Required work = Exact duplicates of all the records are needed.

Data =
□ □ □ □ □ □ □

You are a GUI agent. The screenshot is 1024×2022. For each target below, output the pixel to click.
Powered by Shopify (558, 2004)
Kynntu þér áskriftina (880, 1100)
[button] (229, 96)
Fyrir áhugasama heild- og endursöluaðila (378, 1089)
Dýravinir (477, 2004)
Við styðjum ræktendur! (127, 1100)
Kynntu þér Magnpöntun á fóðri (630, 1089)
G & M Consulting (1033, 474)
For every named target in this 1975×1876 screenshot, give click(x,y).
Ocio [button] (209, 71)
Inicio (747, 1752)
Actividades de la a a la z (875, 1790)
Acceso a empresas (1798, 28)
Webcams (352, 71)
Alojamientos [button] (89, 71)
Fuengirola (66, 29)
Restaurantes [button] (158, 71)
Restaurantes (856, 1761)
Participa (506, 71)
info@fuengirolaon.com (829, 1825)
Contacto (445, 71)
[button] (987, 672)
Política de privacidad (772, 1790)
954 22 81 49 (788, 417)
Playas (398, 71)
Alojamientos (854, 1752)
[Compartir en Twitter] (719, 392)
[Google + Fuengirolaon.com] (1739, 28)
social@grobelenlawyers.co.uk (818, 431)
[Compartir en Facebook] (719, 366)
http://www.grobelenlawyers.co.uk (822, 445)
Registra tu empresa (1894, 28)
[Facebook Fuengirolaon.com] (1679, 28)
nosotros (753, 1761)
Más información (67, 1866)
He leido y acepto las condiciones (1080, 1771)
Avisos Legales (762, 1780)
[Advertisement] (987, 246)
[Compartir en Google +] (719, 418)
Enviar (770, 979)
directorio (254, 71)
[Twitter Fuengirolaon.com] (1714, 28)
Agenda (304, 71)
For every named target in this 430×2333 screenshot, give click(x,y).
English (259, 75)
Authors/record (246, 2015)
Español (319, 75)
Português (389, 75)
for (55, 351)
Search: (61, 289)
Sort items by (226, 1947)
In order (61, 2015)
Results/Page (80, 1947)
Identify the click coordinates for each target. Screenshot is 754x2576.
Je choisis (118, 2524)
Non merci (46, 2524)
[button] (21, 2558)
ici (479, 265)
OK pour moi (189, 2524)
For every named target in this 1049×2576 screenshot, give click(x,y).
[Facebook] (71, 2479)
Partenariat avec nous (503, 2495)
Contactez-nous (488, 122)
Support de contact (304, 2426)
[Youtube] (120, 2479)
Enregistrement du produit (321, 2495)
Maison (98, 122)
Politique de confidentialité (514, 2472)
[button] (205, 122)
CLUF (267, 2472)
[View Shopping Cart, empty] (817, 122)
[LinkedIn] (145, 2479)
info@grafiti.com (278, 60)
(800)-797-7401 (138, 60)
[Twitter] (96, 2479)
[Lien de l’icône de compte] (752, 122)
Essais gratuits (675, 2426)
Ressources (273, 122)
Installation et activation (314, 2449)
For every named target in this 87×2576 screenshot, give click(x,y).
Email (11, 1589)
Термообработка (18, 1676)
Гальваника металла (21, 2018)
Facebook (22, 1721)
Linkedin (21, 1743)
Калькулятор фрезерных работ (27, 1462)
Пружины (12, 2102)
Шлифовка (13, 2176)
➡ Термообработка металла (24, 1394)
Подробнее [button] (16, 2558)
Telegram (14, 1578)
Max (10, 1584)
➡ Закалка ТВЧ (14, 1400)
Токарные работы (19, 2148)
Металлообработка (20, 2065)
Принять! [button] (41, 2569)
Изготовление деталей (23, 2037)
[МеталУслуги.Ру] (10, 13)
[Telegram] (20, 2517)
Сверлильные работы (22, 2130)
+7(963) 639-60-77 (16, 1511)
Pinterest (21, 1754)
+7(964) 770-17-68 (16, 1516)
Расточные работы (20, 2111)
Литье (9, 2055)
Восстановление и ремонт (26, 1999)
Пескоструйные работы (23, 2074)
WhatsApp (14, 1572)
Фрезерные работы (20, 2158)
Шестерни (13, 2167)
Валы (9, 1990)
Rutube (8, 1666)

□ □ □ □ □ □ □

Answer =
You are a GUI agent. The screenshot is 1024×2022. For each target below, output the pixel to click.
Powered by Shopify (558, 2004)
Kynntu þér áskriftina (880, 1100)
[button] (229, 96)
Fyrir áhugasama heild- og endursöluaðila (378, 1089)
Dýravinir (477, 2004)
Við styðjum ræktendur! (127, 1100)
Kynntu þér Magnpöntun á fóðri (630, 1089)
G & M Consulting (1033, 474)
For every named target in this 1975×1876 screenshot, give click(x,y).
Ocio [button] (209, 71)
Inicio (747, 1752)
Actividades de la a a la z (875, 1790)
Acceso a empresas (1798, 28)
Webcams (352, 71)
Alojamientos [button] (89, 71)
Fuengirola (66, 29)
Restaurantes [button] (158, 71)
Restaurantes (856, 1761)
Participa (506, 71)
info@fuengirolaon.com (829, 1825)
Contacto (445, 71)
[button] (987, 672)
Política de privacidad (772, 1790)
954 22 81 49 (788, 417)
Playas (398, 71)
Alojamientos (854, 1752)
[Compartir en Twitter] (719, 392)
[Google + Fuengirolaon.com] (1739, 28)
social@grobelenlawyers.co.uk (818, 431)
[Compartir en Facebook] (719, 366)
http://www.grobelenlawyers.co.uk (822, 445)
Registra tu empresa (1894, 28)
[Facebook Fuengirolaon.com] (1679, 28)
nosotros (753, 1761)
Más información (67, 1866)
He leido y acepto las condiciones (1080, 1771)
Avisos Legales (762, 1780)
[Advertisement] (987, 246)
[Compartir en Google +] (719, 418)
Enviar (770, 979)
directorio (254, 71)
[Twitter Fuengirolaon.com] (1714, 28)
Agenda (304, 71)
For every named target in this 430×2333 screenshot, give click(x,y).
English (259, 75)
Authors/record (246, 2015)
Español (319, 75)
Português (389, 75)
for (55, 351)
Search: (61, 289)
Sort items by (226, 1947)
In order (61, 2015)
Results/Page (80, 1947)
Identify the click coordinates for each target. Screenshot is 754x2576.
Je choisis (118, 2524)
Non merci (46, 2524)
[button] (21, 2558)
ici (479, 265)
OK pour moi (189, 2524)
For every named target in this 1049×2576 screenshot, give click(x,y).
[Facebook] (71, 2479)
Partenariat avec nous (503, 2495)
Contactez-nous (488, 122)
Support de contact (304, 2426)
[Youtube] (120, 2479)
Enregistrement du produit (321, 2495)
Maison (98, 122)
Politique de confidentialité (514, 2472)
[button] (205, 122)
CLUF (267, 2472)
[View Shopping Cart, empty] (817, 122)
[LinkedIn] (145, 2479)
info@grafiti.com (278, 60)
(800)-797-7401 (138, 60)
[Twitter] (96, 2479)
[Lien de l’icône de compte] (752, 122)
Essais gratuits (675, 2426)
Ressources (273, 122)
Installation et activation (314, 2449)
For every named target in this 87×2576 screenshot, give click(x,y).
Email (11, 1589)
Термообработка (18, 1676)
Гальваника металла (21, 2018)
Facebook (22, 1721)
Linkedin (21, 1743)
Калькулятор фрезерных работ (27, 1462)
Пружины (12, 2102)
Шлифовка (13, 2176)
➡ Термообработка металла (24, 1394)
Подробнее [button] (16, 2558)
Telegram (14, 1578)
Max (10, 1584)
➡ Закалка ТВЧ (14, 1400)
Токарные работы (19, 2148)
Металлообработка (20, 2065)
Принять! [button] (41, 2569)
Изготовление деталей (23, 2037)
[МеталУслуги.Ру] (10, 13)
[Telegram] (20, 2517)
Сверлильные работы (22, 2130)
+7(963) 639-60-77 (16, 1511)
Pinterest (21, 1754)
+7(964) 770-17-68 (16, 1516)
Расточные работы (20, 2111)
Литье (9, 2055)
Восстановление и ремонт (26, 1999)
Пескоструйные работы (23, 2074)
WhatsApp (14, 1572)
Фрезерные работы (20, 2158)
Шестерни (13, 2167)
Валы (9, 1990)
Rutube (8, 1666)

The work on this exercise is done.